1\. consumer internet 2\. WIFI 3\. the first laptop with more than an hours
charge capacity 4\. the first tablet/smartphones 5\. the incredible increases
in bandwidth 6\. the invention of mobile internet 7\. the invention of google
maps 8\. the invention of code completion and inteligent IDEs. 9\. the first
interactive account based web services (web 2.0) 10\. the laser mouse 12\.
working touch interfaces 13\. the consumer digital camera 14\. voice streaming
15\. video streaming 16\. hardware virtualization 17\. the consumer 3D printer
18\. the consumer CNC kit 19\. bluetooth 20\. the quadrocopter 21\. wacom
stylus interface over a glass screen 22\. USB ports (might not seem like much
now, but wow did that change things!) 23\. CD roms 24\. the push notification
25\. distributed version control 26\. automated software updates 27\. consumer
LCD monitors

That's all I can think of for now, but I'm sure there are more...
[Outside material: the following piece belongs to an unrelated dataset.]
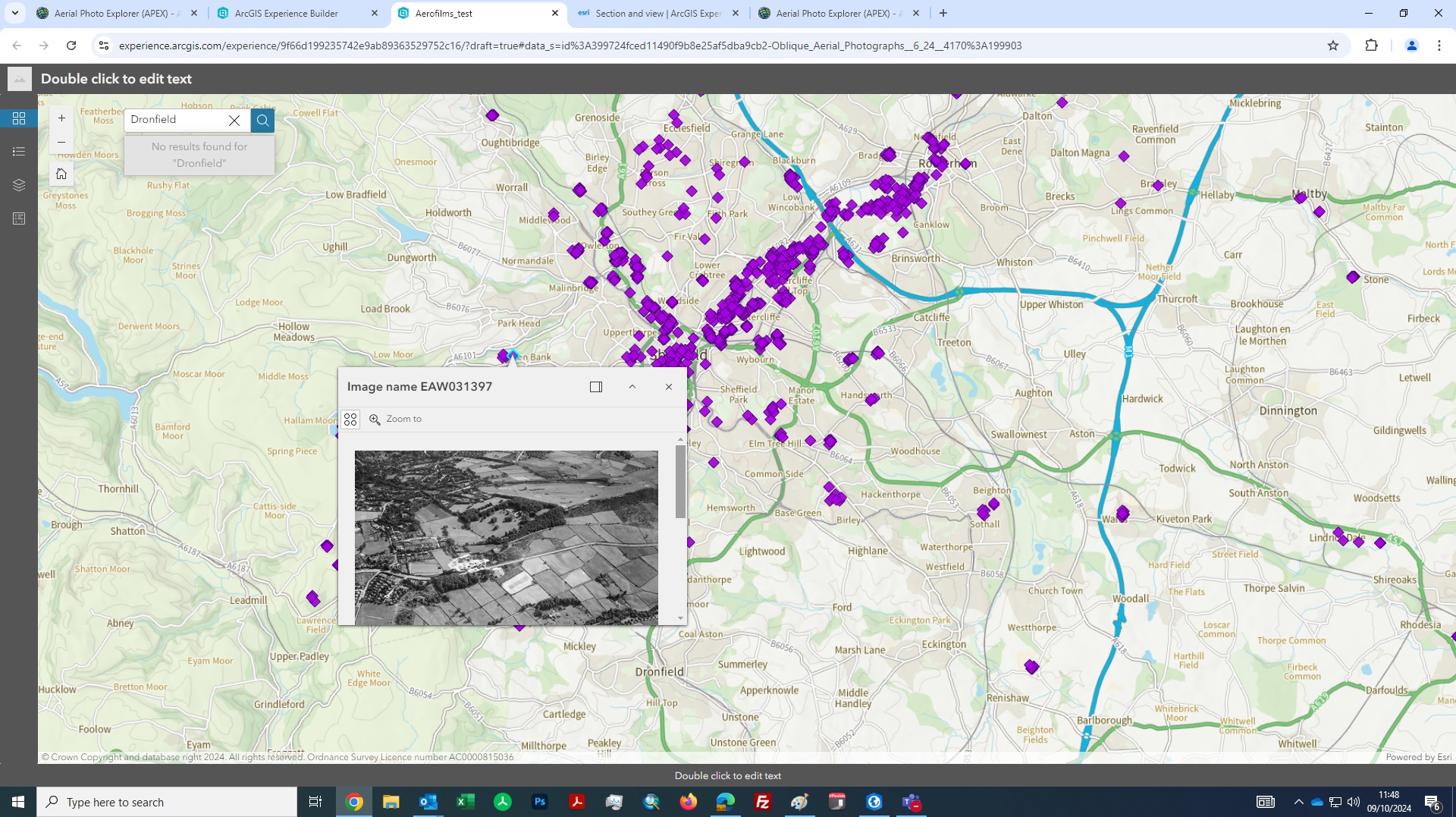Open the popup feature selection grid icon
The width and height of the screenshot is (1456, 817).
[x=350, y=419]
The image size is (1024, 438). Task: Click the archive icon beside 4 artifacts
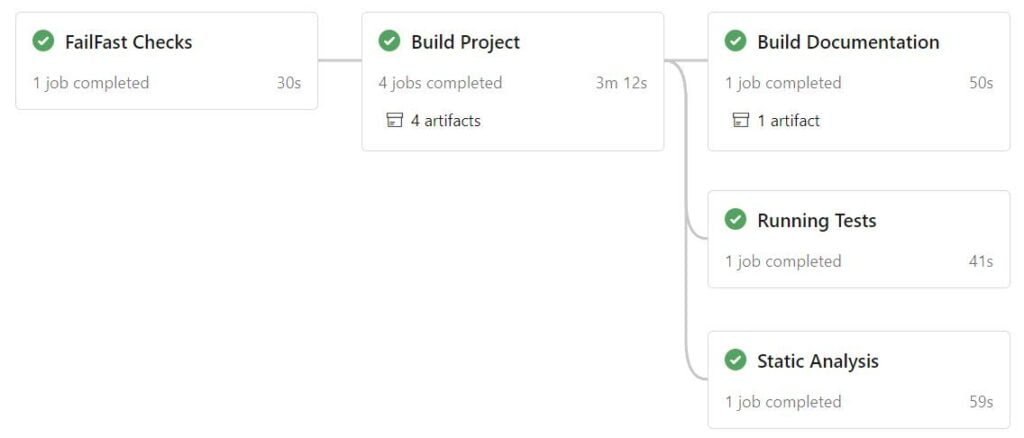tap(394, 120)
Almost all of those things were invented since I was 10ish, so there should be
>1 really world shaking real, buy it on the shelf today, type techs per year.

The only such consumer technology that has come to my attention in the past 3
years is the electric bicycle, and that has yet to shake the world.

What recent real, actually existing technology has impacted reality to the
extend that the ones that I listed have? Siri?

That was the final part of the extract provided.